───── Input material
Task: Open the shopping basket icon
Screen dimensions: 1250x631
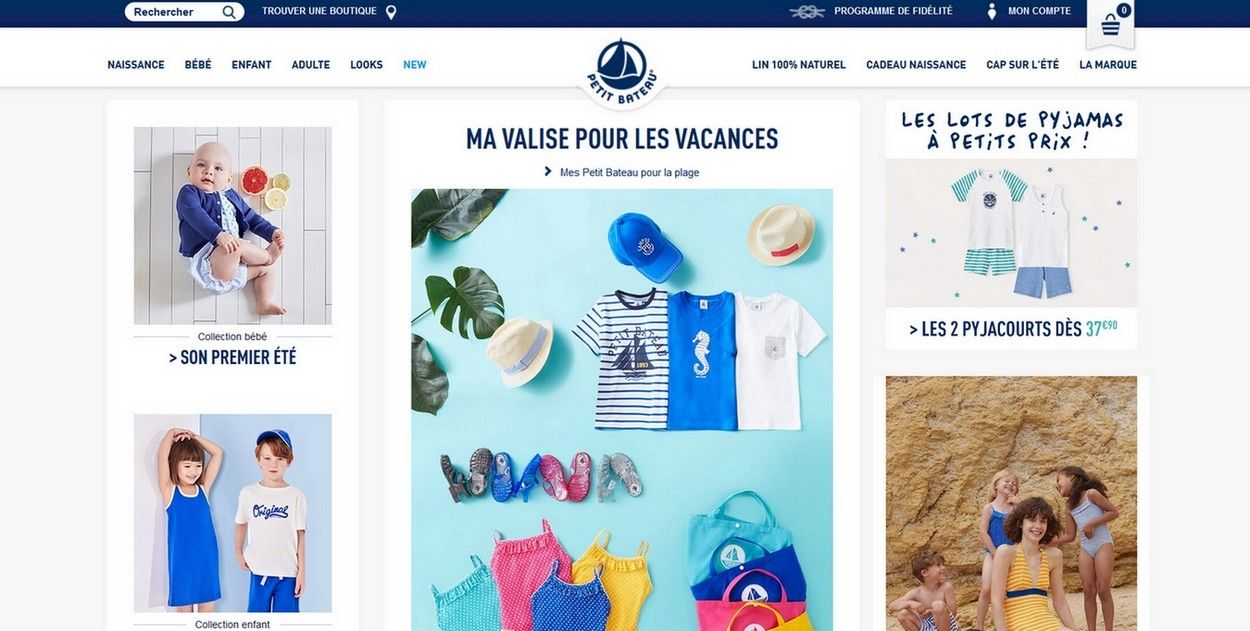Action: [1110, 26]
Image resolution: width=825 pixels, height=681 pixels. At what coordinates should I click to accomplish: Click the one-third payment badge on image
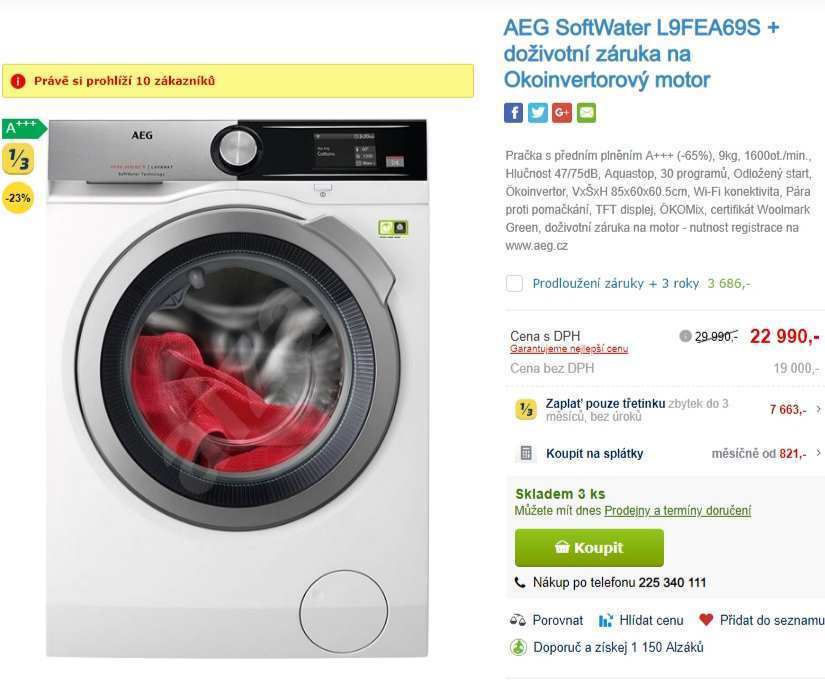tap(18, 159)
──────────
Brief
Set down the entries exactly as they appear, with every picture left out.

Exercise result
Task: Open the shopping basket icon
Screen dimensions: 1250x631
Action: [1110, 26]
Image resolution: width=825 pixels, height=681 pixels. At what coordinates should I click to accomplish: Click the one-third payment badge on image
tap(18, 159)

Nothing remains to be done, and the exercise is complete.